We take it for granted that a new smartphone or tablet is faster than its obsolete predecessor. It has more memory, is thinner, and its touch screen is crystal-clear with a fast response rate. In a few years it may even be flexible, allowing you to roll it up and put it in your pocket.

We expect that renewable energy from solar and wind power will become increasingly efficient and profitable, and that electric cars and trains will play a major role in a future sustainable society and for our environment.

The semiconductor industry is one of the driving forces behind this development. It provides the processing power for handling the astronomical data volumes produced, and delivers efficient components for high-power electronics.

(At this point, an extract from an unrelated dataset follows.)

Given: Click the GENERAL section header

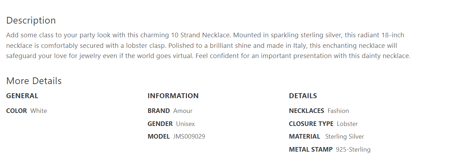Looking at the screenshot, I should 22,96.
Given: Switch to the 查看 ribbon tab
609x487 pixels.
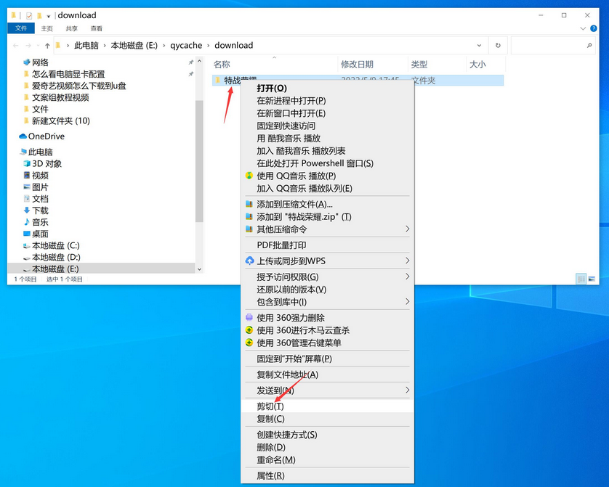Looking at the screenshot, I should (x=97, y=28).
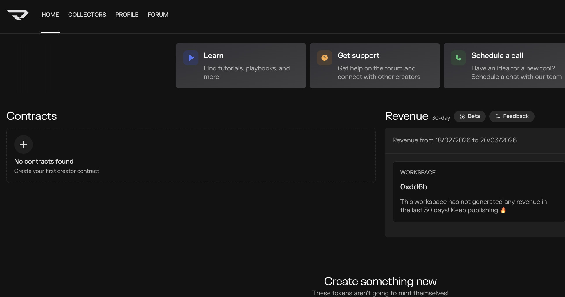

The new Innovation Fund project TRIM has a total budget of EUR 3.7 million (DKK 27 million) and is subsidized by Innovation Fund Denmark with EUR 2.6 million (DKK 19 million).

The aim is to develop optical technology based on terahertz radiation, which can measure the quality of electric and magnetic materials for the semiconductor industry. This ensures high-quality and homogeneous materials.

“Some of the key words for the continued development of a sustainable information society is increased speed, greater storage capacity and higher reliability. All of these require control and quality assurance. Terahertz technology has been the focus of research around the world for many years—now the time has come to bring a huge basic research investment into the real world and prove the value of the technology,” says Peter Uhd Jepsen, Professor, DTU Fotonik, who will be heading the project for the next three years.

The technology offers unique opportunities for completely contactless measurements—a property in high demand by industry, and an essential requirement for the characterization of e.g. 2D materials consisting of one or only a few layers of atoms.

The development of the TRIM technology takes place in close collaboration between DTU and the companies Capres A/S, Topsil GlobalWafers A/S, and NKT Photonics A/S.

The project links the world’s leading competences within terahertz and laser technology, silicon fabrication, and semiconductor materials characterization. It introduces completely new technology and methodology into a conservative and notoriously cautious industry.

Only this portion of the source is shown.